If a system is doing large, fast, irreversible things, then it does not matter whether those things are surprisingly intelligent. If they’re surprising, then that’s sufficient for it to be a problem.
I’m not sure what gave you that impression, but I definitely do not intend to assume any of that.
It’s not harder than AGI, because NL is a central part of AGI.
No it isn’t. You can have systems that do what they are told without having any notion of values and preferences. The higher level systems need goals because they are defining strategy,but only the higher level ones.
Yes, but that’s a problem we already have, with solutions we already have. For instance, high frequency trading systems can be shut down [automatically] if the market moves too much.
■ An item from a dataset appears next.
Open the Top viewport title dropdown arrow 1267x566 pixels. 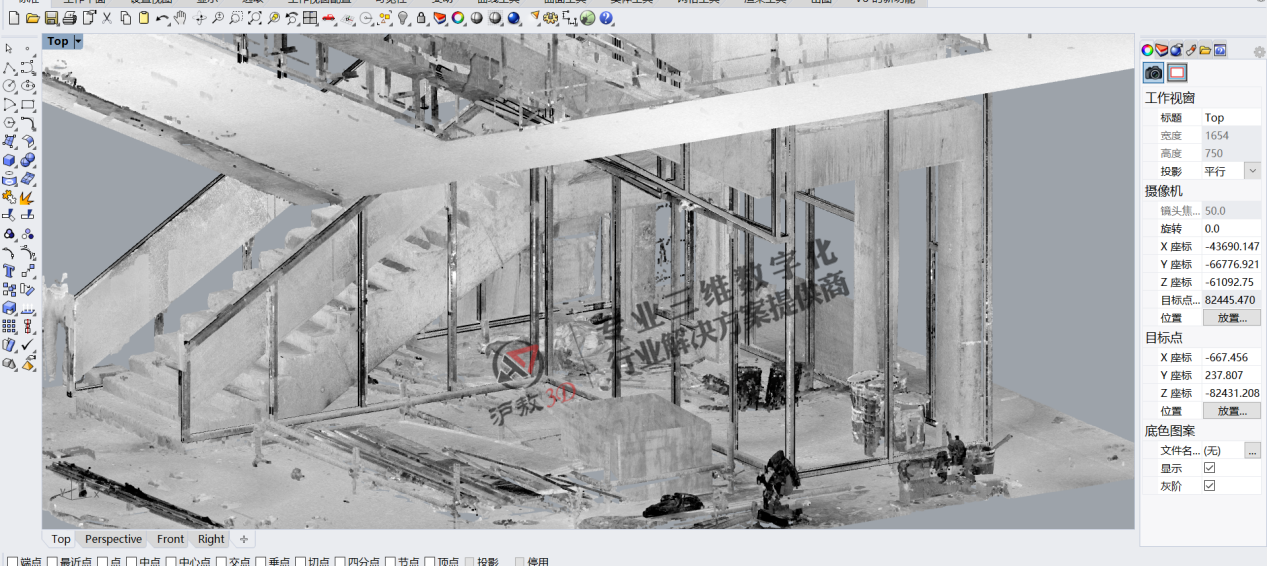[x=78, y=41]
It is a problem we already have, but the solutions we already have are all based on the assumption that either (a) we know in advance what kind of problems can happen, or (b) the problem doesn’t kill us all in one shot. For instance, in your HFT system shutdown example, we already know that “market moves too much” is something which makes a lot of HFT systems not work very well. But how did we learn that? Either we had a prior idea of what problems could happen (implying some transparency of the system), or the problem happened at least once and we learned from that (implying it didn’t kill us the first time—see e.g. Knight capital).
With AI, it’s the same old problem, but on hard mode (i.e. the system is very opaque) and high stakes (i.e. we don’t necessarily the survive the first big mistake). That’s exactly the sort of scenario where our current solutions do not work.
NL? I’m not familiar with this acronym. Also I said it’s as hard as alignment, not as hard as AGI, in case that’s relevant.
I’m not even convinced that higher-level systems necessarily need goals. Pure goal-free tool AI is one possible path; the OP was written to be agnostic to such considerations.
Indeed, that’s a big part of why I say translation is the central piece of the alignment problem: it’s the piece that’s agnostic. It’s the piece that has to be there, in every scheme, under a wide range of assumptions about how the world works. Tool AI? Still needs to solve the translation problem in order to be safe and useful, even without any notion of values or preferences. Utility-maximizing AI? Needs to solve the translation problem in order to be safe and useful. Hierarchical scheme? Translation still needs to be handled somewhere in order to be safe and useful. Humans-consulting-humans or variations thereof? Full system needs to solve the translation problem in order to be safe and useful. Etc.
Presumably “natural language”, which often gets called NLP for “natural language processing” in AI.
I think the right response there is something like “suppose you have an AGI that can understand what a human means as well as another human does; now you still have all the difficulty of interpretation that makes law a complicated and contentious field.” It’d be nice to be able to write a Constitution and recognize it after the AI has thought about it while having adversarial pressure on how to interpret it for 300 years, for example.